9. Group Categorization Three elements of group categorization were tested in the studies reviewed to determine how features of the MGP methodology might increase or decrease

Finally, there were several studies in the sample that tested enhancements or traits that were unique to any other studies. Some research has been done on how physiological traits inform levels of intergroup discrimination. Sahdra et al (2015) found that individuals with more heart-rate variability show greater levels of discrimination. Volz et al (2009) found that social and personal identity processes draw on the same cerebral correlates using an fMRI during a MGP experiment. Falk et al (2014) focused not on physiological but on cultural traits to explain differences in discrimination. They found that Americans show higher levels of discrimination in MGP experiments than do Japanese subjects, partially mediated by self-esteem. Lastly, Yamagishi & Mifune (2008) tested how knowledge of the identities of each group moderates discrimination. They found that ingroup bias is more commonly found when both the allocator and the recipient know each other’s’ group identities, but disappears when the allocator knows the identities but the subject does not. Quantitative Category Consensus In addition to the qualitative summaries of each enhancement category, we also performed a quantitative analysis of the level of consensus among the studies on the moderating role of each enhancement on intergroup discrimination. Table 1 presents the results of this analysis. The table includes the number of studies and level of consensus for each category, as well as descriptive features of the studies in each category, including the average journal impact score and range and median publication dates. The categories are listed in each row by number of studies in the category, followed by an indicator symbol that reflects the category’s

prominence and consensus level in the literature.^5 The indicator circle reflects both the number of studies in the category, and the consensus between the studies about whether the enhancement increases discrimination. The size of the circle reflects the number of studies in each category^6 (the larger the circle, the more studies in the category), and the darkness gradient reflects the level of consensus among the studies about whether that enhancement increases discrimination (the darker the gradient, the higher the consensus score for that category). [Table 1 about here] The most frequent enhancement in the study sample norms priming, comprising studies that primed norms such as loyalty, equality or competitiveness among subjects prior to performing the minimal group experiment.

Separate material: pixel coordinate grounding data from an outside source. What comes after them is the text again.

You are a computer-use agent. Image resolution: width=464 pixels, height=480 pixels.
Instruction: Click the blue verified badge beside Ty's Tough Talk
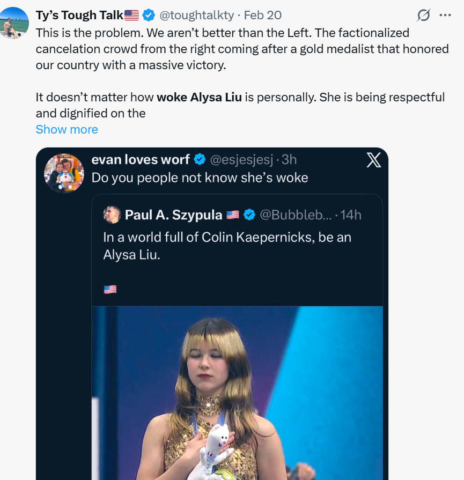[149, 16]
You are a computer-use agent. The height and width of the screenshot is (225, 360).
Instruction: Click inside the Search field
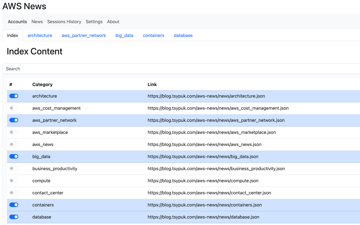(x=180, y=69)
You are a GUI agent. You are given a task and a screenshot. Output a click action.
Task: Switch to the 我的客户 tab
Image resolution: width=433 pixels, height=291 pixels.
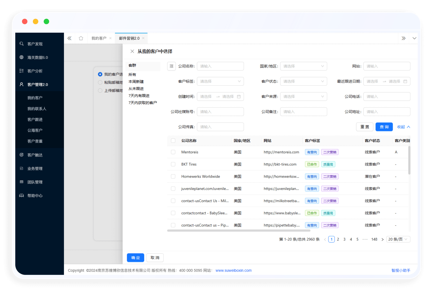coord(99,38)
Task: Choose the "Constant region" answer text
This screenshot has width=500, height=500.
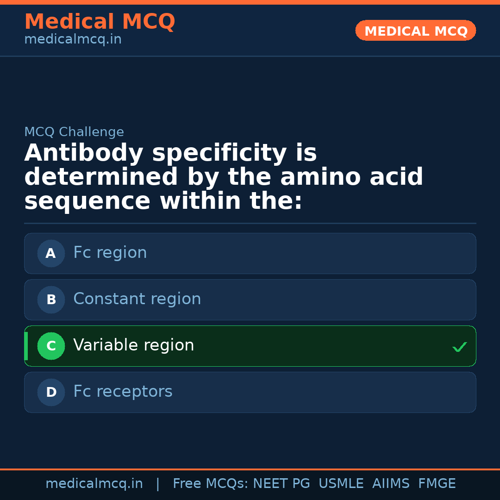Action: coord(137,299)
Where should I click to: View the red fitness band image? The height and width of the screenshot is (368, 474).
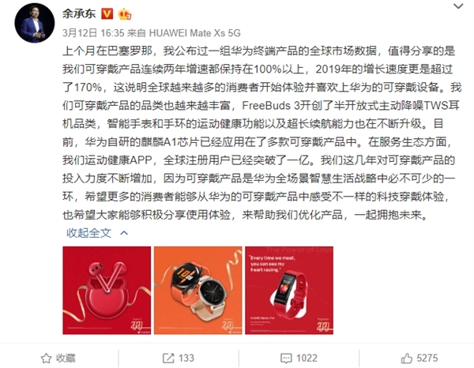[x=289, y=291]
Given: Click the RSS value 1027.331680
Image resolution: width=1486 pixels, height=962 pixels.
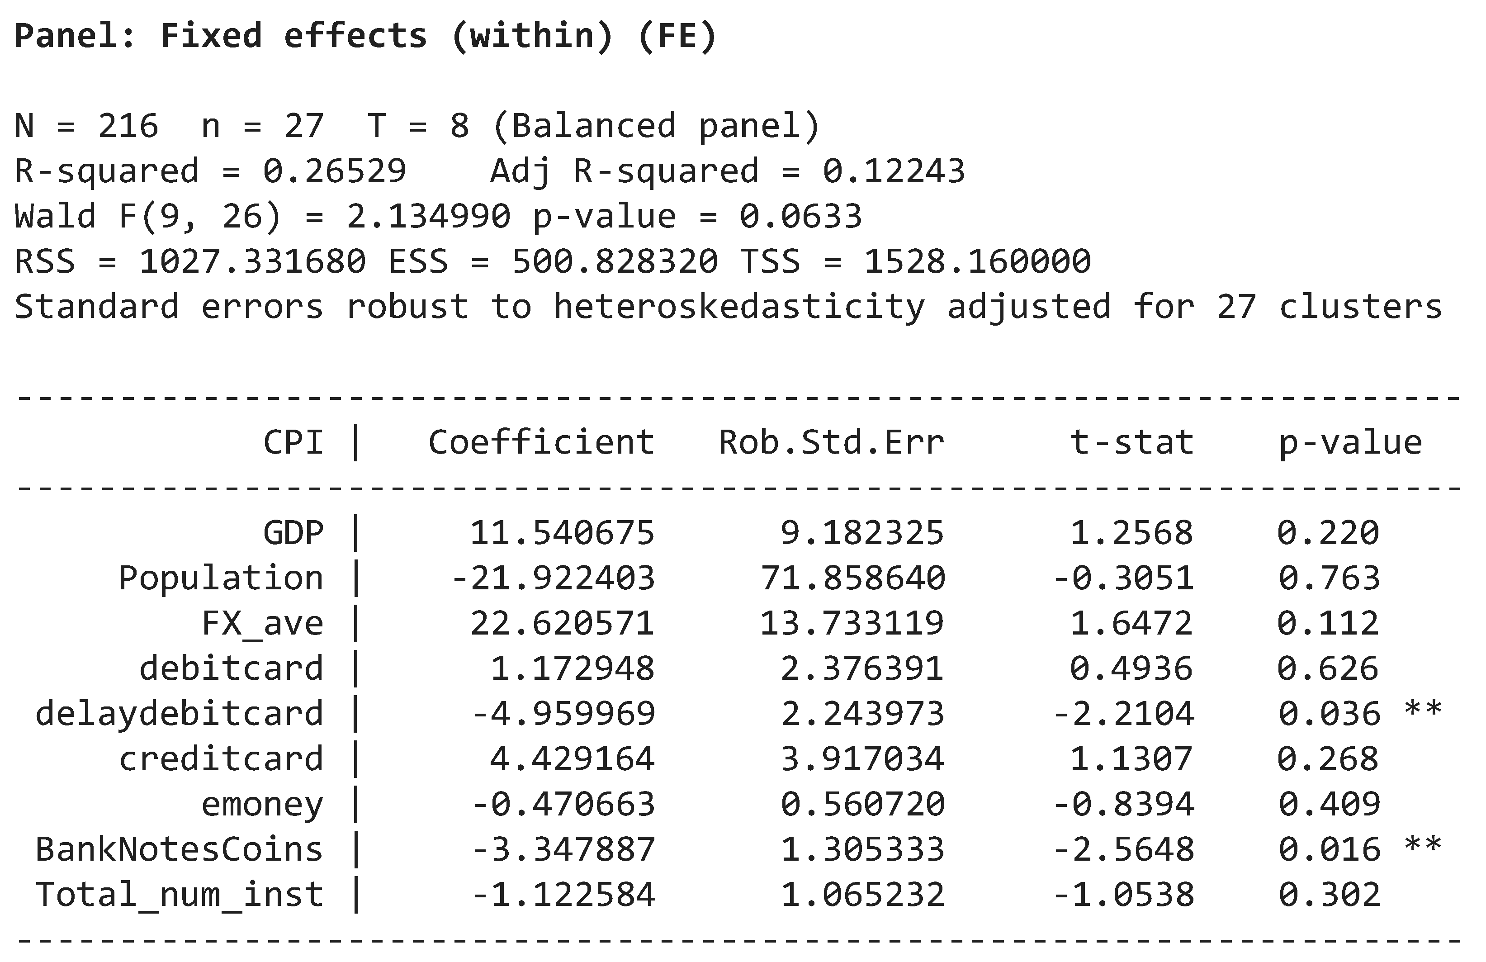Looking at the screenshot, I should pos(252,262).
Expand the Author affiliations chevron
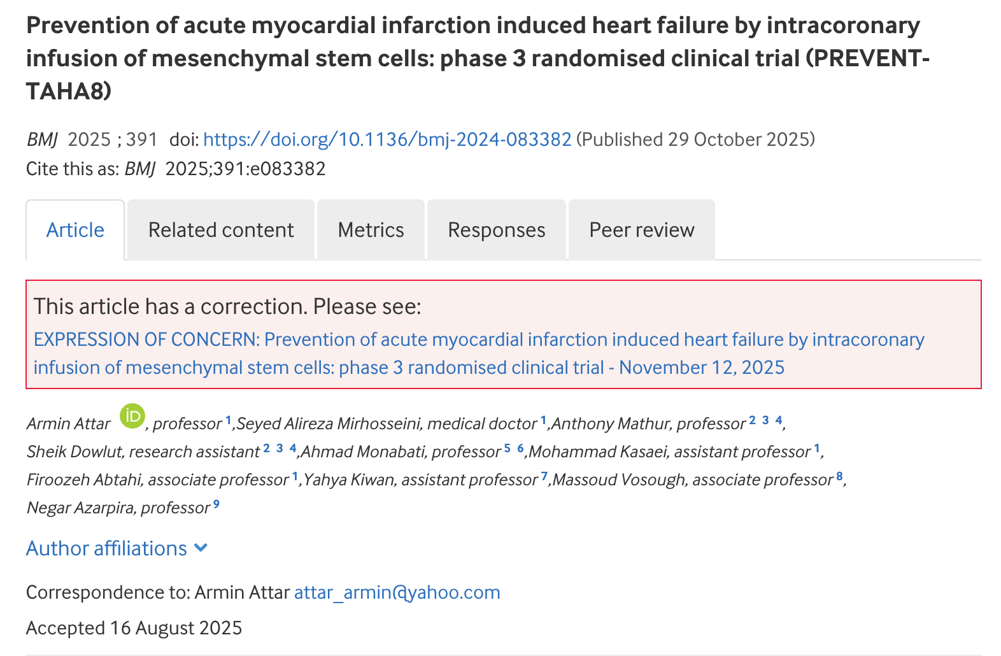1001x656 pixels. (201, 548)
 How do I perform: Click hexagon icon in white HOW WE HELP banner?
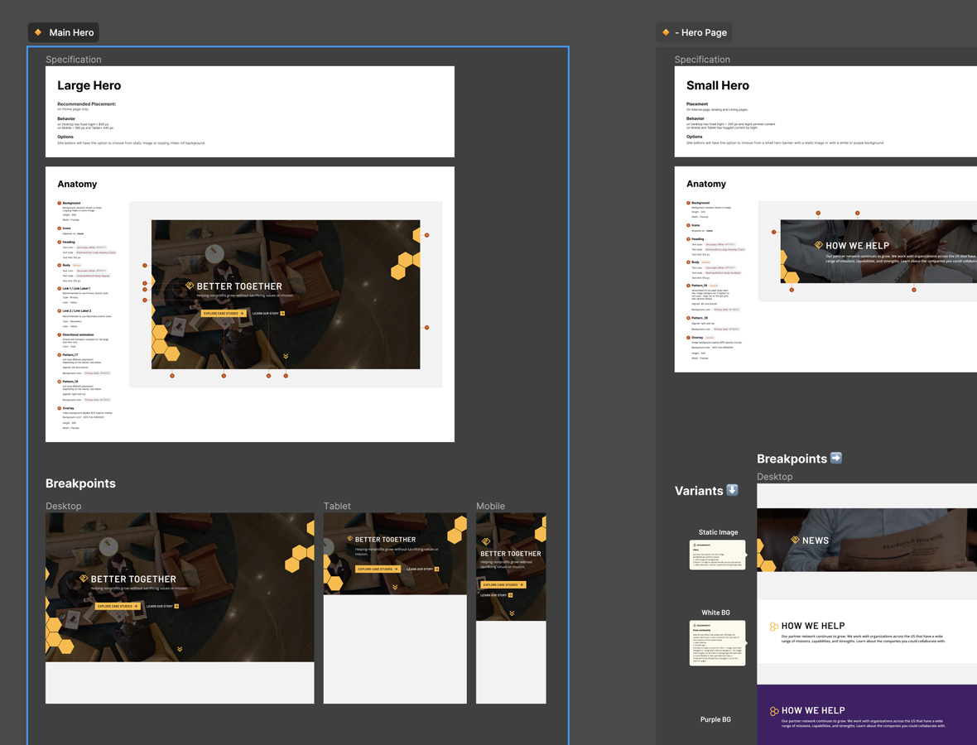click(x=773, y=627)
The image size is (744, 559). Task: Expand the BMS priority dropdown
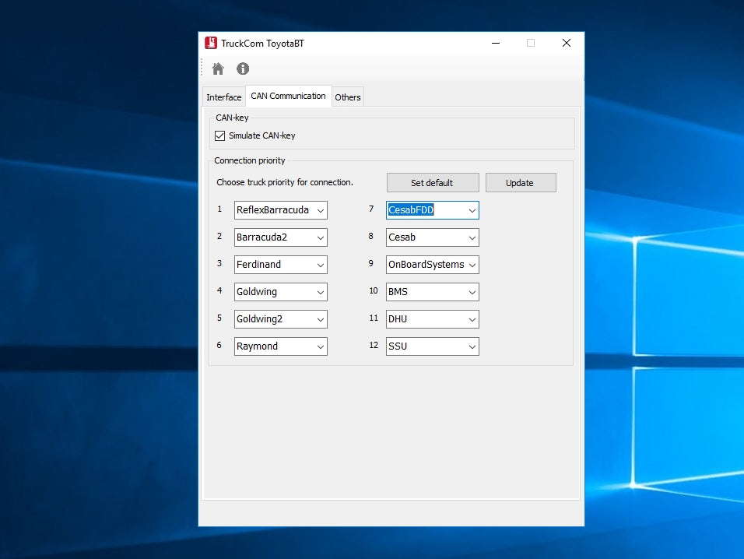(x=472, y=292)
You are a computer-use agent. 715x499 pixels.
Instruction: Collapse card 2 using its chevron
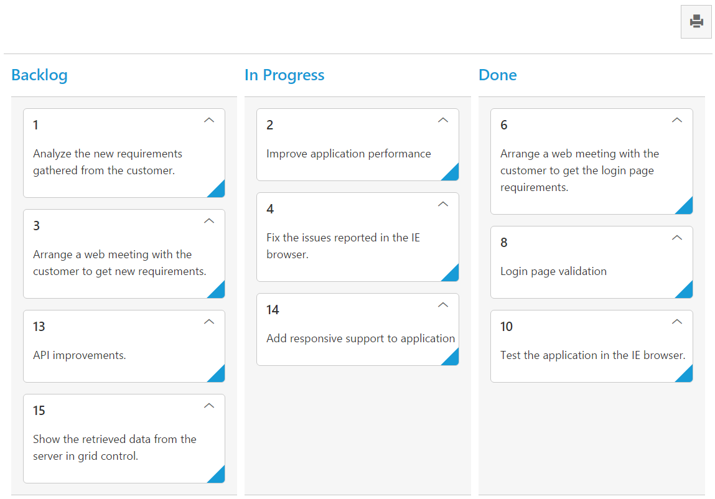pos(443,120)
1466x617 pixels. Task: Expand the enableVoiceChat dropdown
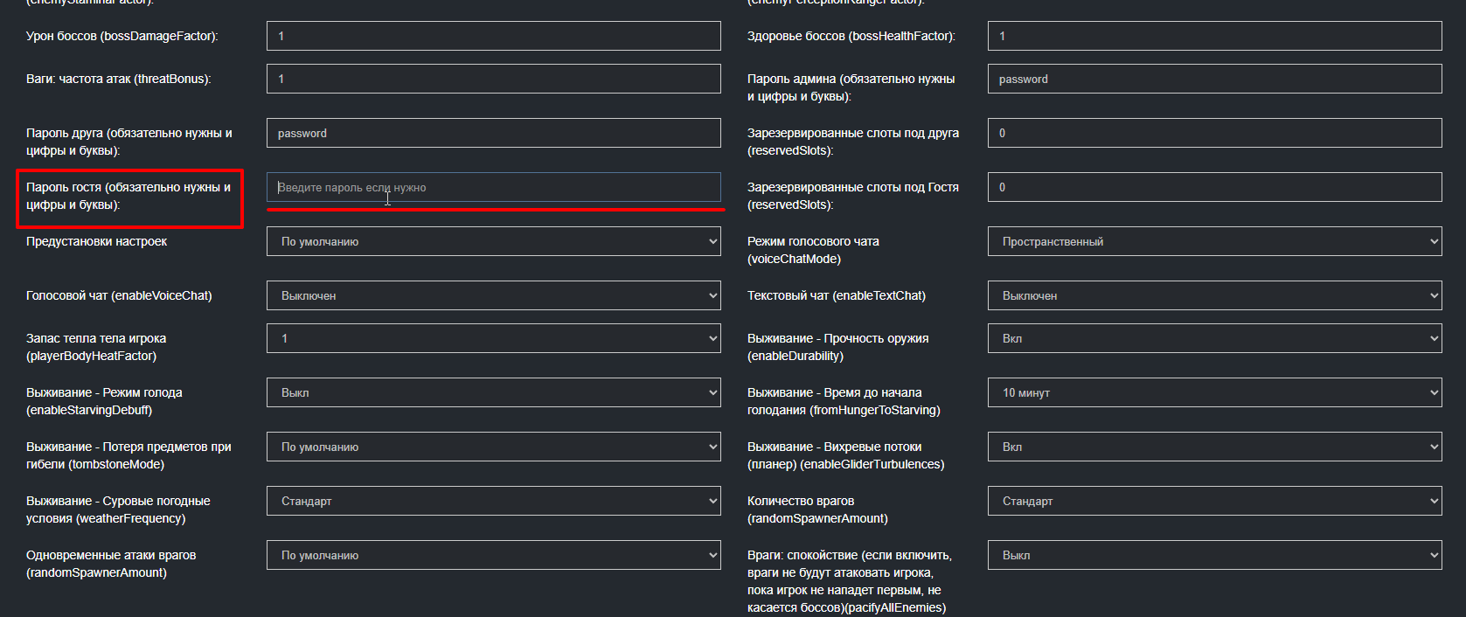[x=493, y=295]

Consensus about the effectiveness of norm priming in increasing intergroup discrimination was moderate ( 0 .63 out of 1.0), signifying that about two thirds of the studies that tested this enhancement found that this tactic increased intergroup discrimination. This category of enhancements is also among the most recent MGP studies, with a median publication year of 2008 (although also the widest range, with the first norms study published in 1973). Group status also included a fairly high number of studies (17), however the consensus score was less than 50% (0.47), indicating a great deal of disagreement among studies about whether differences in the status of groups can increase intergroup discrimination. Specifically, the findings of studies about how high- and low-status groups discriminate differently often conflicted with each other. (^5) Miscellaneous category not included in quantitative analysis or Table 1 (^6) Studies were only included in the quantitative analysis if there was an enhancement being tested. Basic replications of the MGP were not categorized.